_Task:_ The answer must be an exact copy of the lines from the one with "Image resolution: width=1456" through the final line of the records below, with no pictures.

_Record excerpts:_
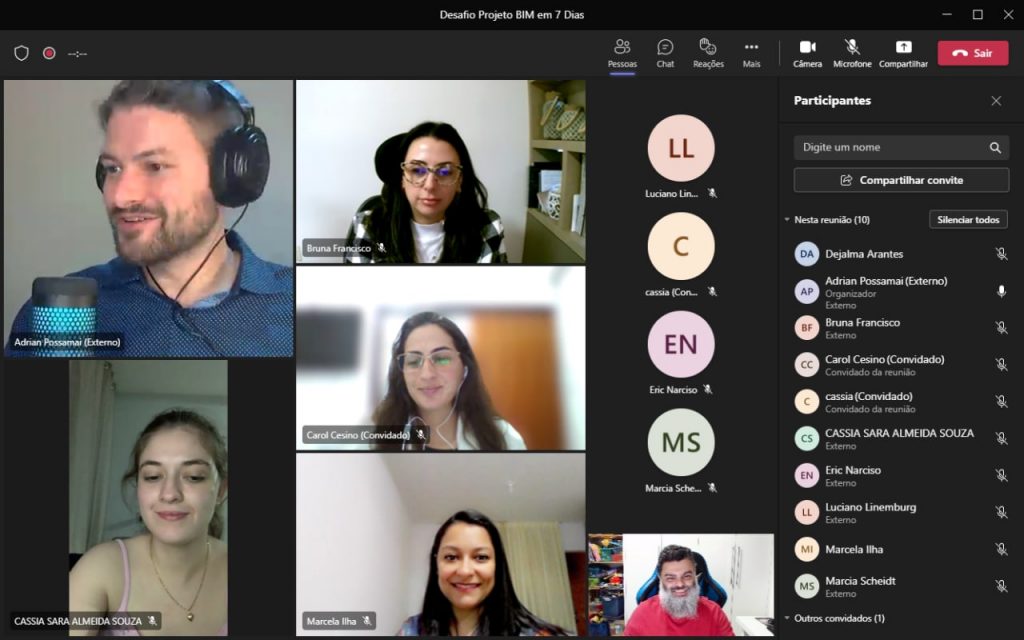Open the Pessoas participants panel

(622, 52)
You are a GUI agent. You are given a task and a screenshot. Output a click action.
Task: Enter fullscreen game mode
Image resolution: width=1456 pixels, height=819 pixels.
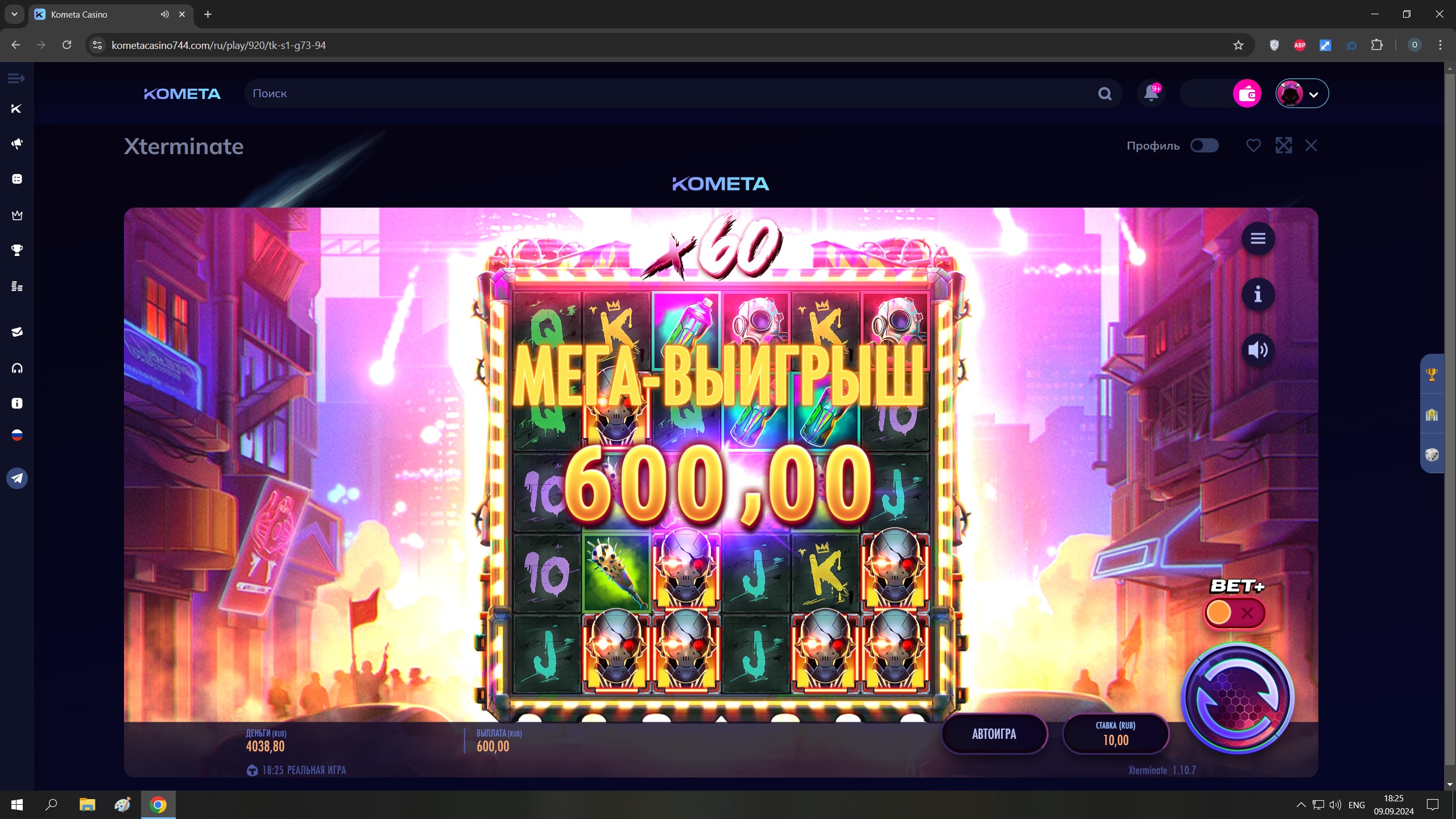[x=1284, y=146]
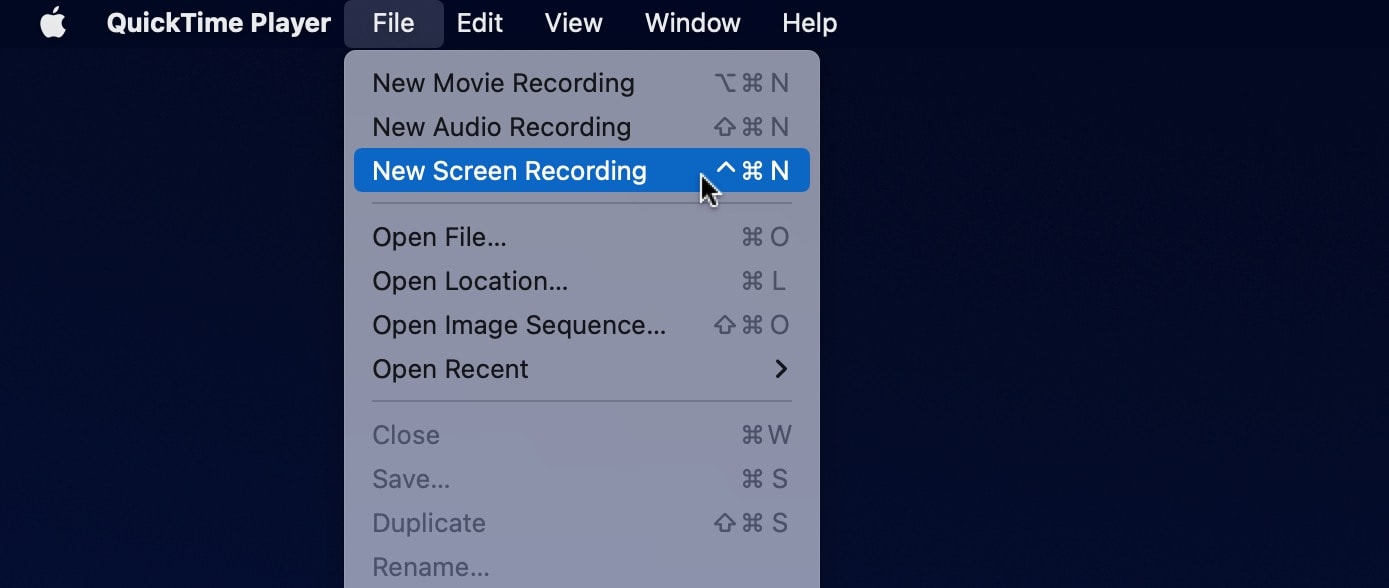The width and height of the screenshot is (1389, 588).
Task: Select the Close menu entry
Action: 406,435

_Task response:_
Image resolution: width=1456 pixels, height=819 pixels.
[x=1284, y=146]
The width and height of the screenshot is (1389, 588).
Task: Select the Close menu entry
Action: 406,435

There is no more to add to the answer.